[Saved entries]
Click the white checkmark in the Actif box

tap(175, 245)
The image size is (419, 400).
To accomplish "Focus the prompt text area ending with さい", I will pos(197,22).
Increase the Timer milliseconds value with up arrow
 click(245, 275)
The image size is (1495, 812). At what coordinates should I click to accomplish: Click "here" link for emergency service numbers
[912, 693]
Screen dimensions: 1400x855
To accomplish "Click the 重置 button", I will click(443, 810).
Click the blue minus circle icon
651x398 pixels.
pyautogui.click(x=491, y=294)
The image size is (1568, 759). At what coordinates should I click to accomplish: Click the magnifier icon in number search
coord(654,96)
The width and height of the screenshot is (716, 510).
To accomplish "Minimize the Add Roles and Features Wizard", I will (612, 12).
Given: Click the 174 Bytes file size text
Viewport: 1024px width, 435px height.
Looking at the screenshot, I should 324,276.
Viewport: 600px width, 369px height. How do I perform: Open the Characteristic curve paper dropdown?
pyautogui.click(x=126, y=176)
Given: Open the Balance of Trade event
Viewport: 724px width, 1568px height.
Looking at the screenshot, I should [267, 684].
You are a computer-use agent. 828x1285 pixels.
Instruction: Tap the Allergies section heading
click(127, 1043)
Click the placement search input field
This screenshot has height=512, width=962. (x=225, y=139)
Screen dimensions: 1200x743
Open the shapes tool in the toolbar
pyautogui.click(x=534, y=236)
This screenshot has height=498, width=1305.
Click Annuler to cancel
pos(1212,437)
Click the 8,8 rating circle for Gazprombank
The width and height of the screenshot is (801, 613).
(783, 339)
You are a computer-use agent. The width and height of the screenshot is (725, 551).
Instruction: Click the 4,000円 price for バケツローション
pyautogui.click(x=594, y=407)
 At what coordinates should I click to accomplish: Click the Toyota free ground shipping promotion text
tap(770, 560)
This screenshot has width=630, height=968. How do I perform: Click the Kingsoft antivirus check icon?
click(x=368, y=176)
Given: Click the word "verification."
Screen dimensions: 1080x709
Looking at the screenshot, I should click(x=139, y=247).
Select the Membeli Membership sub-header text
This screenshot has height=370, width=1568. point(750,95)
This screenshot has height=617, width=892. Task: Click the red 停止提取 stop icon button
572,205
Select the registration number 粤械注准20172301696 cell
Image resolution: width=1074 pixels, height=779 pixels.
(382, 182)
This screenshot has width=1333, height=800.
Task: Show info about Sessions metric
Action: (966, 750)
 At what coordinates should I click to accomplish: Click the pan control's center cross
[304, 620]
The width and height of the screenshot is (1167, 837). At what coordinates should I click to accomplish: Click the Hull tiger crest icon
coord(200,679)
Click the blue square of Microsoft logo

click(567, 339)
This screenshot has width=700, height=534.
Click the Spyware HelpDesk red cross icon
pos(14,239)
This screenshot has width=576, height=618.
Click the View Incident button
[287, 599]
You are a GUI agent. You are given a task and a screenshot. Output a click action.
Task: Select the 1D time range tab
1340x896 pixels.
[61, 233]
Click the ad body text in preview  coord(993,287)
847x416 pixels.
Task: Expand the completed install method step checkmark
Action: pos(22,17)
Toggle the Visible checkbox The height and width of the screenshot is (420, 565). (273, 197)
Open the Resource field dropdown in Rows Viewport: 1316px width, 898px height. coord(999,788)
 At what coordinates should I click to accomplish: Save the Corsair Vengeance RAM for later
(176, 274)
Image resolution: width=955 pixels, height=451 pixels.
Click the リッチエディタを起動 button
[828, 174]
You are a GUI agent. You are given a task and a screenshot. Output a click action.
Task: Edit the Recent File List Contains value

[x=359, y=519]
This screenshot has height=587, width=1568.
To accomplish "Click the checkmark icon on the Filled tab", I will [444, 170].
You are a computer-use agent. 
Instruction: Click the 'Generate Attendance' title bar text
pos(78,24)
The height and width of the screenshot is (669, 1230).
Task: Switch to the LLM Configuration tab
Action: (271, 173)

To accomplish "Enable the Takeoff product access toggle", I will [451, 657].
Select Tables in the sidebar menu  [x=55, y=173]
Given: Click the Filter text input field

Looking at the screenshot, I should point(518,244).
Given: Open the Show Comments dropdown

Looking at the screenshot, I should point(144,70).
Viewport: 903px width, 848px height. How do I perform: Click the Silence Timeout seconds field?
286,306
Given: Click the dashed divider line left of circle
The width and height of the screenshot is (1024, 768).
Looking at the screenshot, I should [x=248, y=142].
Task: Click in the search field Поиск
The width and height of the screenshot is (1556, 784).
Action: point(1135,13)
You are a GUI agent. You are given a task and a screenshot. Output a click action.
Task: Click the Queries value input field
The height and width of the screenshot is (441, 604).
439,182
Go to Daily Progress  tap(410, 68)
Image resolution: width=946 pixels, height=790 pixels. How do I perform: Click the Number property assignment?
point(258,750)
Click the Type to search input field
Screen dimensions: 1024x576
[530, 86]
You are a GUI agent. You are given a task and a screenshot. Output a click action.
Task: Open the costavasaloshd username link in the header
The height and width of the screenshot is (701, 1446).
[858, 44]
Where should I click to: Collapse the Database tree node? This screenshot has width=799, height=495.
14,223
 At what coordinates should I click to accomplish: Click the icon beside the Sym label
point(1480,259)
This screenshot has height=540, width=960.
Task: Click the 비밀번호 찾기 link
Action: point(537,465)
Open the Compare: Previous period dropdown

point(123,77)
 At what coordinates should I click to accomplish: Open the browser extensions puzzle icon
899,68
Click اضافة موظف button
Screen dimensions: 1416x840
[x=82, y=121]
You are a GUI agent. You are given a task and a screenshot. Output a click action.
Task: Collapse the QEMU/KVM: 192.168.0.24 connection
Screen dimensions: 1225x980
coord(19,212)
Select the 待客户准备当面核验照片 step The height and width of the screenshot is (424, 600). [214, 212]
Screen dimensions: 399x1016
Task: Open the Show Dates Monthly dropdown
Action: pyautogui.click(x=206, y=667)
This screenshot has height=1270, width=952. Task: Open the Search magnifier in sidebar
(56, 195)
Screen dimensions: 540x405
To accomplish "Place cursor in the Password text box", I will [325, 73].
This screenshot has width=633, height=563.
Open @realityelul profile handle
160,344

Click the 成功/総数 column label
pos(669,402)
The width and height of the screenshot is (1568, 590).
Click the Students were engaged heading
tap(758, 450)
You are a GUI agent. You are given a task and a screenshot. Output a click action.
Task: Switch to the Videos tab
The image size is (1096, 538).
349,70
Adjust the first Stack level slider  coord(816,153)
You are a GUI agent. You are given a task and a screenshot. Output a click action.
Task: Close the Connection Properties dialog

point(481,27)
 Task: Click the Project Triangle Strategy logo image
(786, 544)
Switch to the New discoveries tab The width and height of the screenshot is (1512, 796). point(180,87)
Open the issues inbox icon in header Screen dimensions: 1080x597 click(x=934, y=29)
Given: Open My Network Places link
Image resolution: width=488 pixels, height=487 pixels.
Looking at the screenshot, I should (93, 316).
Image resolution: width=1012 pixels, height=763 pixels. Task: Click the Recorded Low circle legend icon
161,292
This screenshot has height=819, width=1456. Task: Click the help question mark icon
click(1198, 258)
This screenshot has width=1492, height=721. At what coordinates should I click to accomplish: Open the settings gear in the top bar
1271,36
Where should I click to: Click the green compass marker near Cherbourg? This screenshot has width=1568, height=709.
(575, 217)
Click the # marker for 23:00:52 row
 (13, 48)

§ EXERCISE
Within the data above, filter for lines containing the word "computer" and copy each one.

§ EXPECTED OUTPUT
You are a computer-use agent. 828x1285 pixels.
You are a computer-use agent. The width and height of the screenshot is (725, 551).
You are a computer-use agent. 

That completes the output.